#### Tasks to perform
1. In the text about Falun Gong in Russia, swap "Culture Ministry" for "Ministry of Culture" and write out the section from "There is some" to "of the other.".
2. Render this sentence from the text about Falun Gong in Russia in Spanish: "Falun Gong practitioners in Russia believe they are harassed in order to satisfy Beijing."

#### Provided passage
Beijing has since claimed Falun Gong to be “an out-and-out evil cult” that “concocts a whole set of lies and heretical fallacies to deceive people”, in the terms of a November 2003 statement issued by the Chinese Embassy in Australia.

Falun Gong practitioners maintain their movement’s growing influence in fact led to the crackdown in China. “The Chinese Communist Party couldn’t tolerate any other formations or leaders being popular,” Moscow-based practitioner Juliana Kim told Forum 18 on 15 November. “Their ideology is built on struggle, the search for enemies – and here the enemy is yourself, your passions and weaknesses.”

Who follows Falun Gong in Russia?

Kim’s Moscow group includes a wide variety of ages and ethnicities, she told Forum 18. She herself is an ethnic Korean, native speaker of Russian who was raised in Uzbekistan, a destination for Koreans deported from the Russian Far East by Stalin in 1937.

Kim encountered Falun Gong eight years ago after becoming interested in Eastern mysticism through writers such as Helen Blavatsky and Nikolai Roerich, popular in Russia. The practice suited her because “I wanted to stay boss, and you don’t have to be a member, donate money or follow rules,” she told Forum 18. Initially anxious about falling into a “sect”, she was “cautious until satisfied that practitioners aren’t fixated or zombified.”

Chinese pressure

Falun Gong practitioners in Russia believe they are harassed in order to satisfy Beijing. “Not wishing to quarrel with China, our government violates our Constitution, and our rights are violated,” 59-year-old Yuri from Abakan (Khakassia republic, southern Siberia) commented to the website forum of Novaya Gazeta newspaper on 18 December 2011.

There is some evidence of this. Seen by Forum 18, on 9 September 2005 the Media Registration and Licensing Department within Russia’s Culture Ministry rejected an application to register Falun Gong Today newspaper due to Article 8 of the 2001 China-Russia treaty “On Neighbourly Relations, Friendship and Co-operation”. This provision bars signatories from “allowing the creation or activity on their territory of organisations or groups that harm the sovereignty, security or territorial integrity” of the other.

Buddhists affected

The same treaty – or China’s position – have been repeatedly cited by Russia’s Foreign Ministry as grounds for rejecting Buddhists’ annual requests for a pastoral visit by the Dalai Lama of Tibet. This is despite Buddhism’s informal status in Russia as a supposedly privileged “traditional” religion, Forum 18 notes.

Again refusing a visit in 2012, Deputy Head of the Foreign Ministry’s Asia Department, Georgy Zinoviev, explained that the Dalai Lama’s March 2011 announcement of his withdrawal from politics “has not led to any progress”, while his more constructive dialogue with China’s leadership “would allow His Holiness to make a trip to our country in the foreseeable future,” the Russian-language website Save Tibet reported on 26 September.

#### Provided material

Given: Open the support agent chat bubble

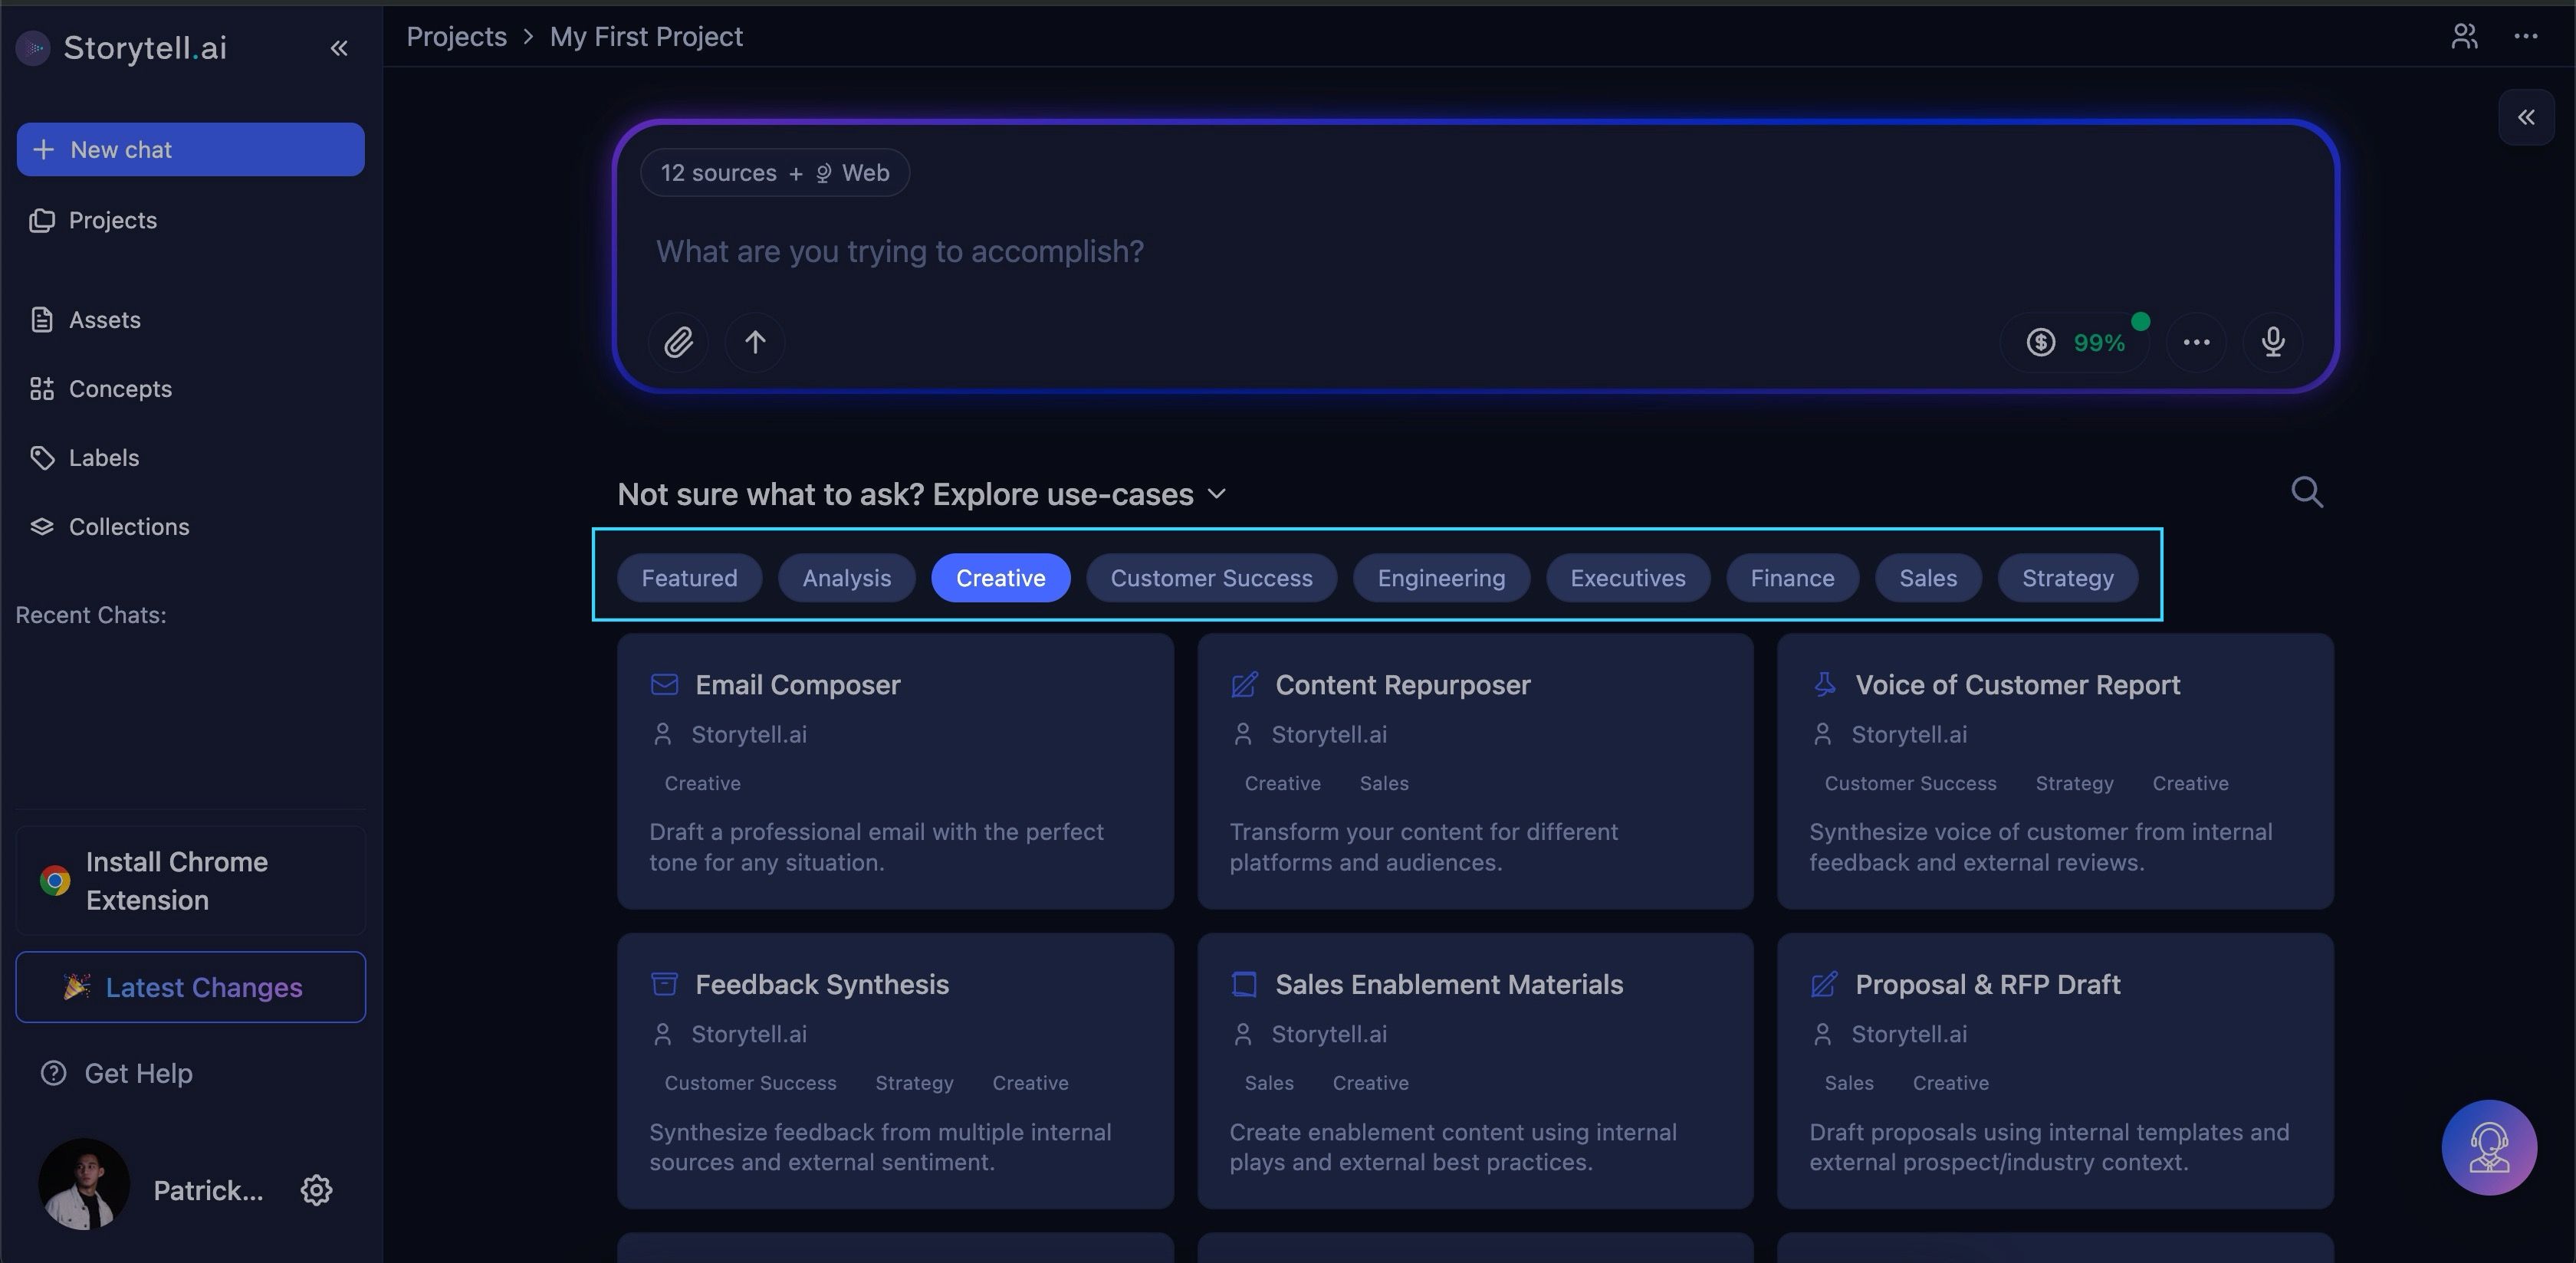Looking at the screenshot, I should 2488,1147.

#### Responses in order
1.
There is some evidence of this. Seen by Forum 18, on 9 September 2005 the Media Registration and Licensing Department within Russia’s Ministry of Culture rejected an application to register Falun Gong Today newspaper due to Article 8 of the 2001 China-Russia treaty “On Neighbourly Relations, Friendship and Co-operation”. This provision bars signatories from “allowing the creation or activity on their territory of organisations or groups that harm the sovereignty, security or territorial integrity” of the other.

2. Los practicantes de Falun Gong en Rusia creen que son hostigados para satisfacer a Pekín.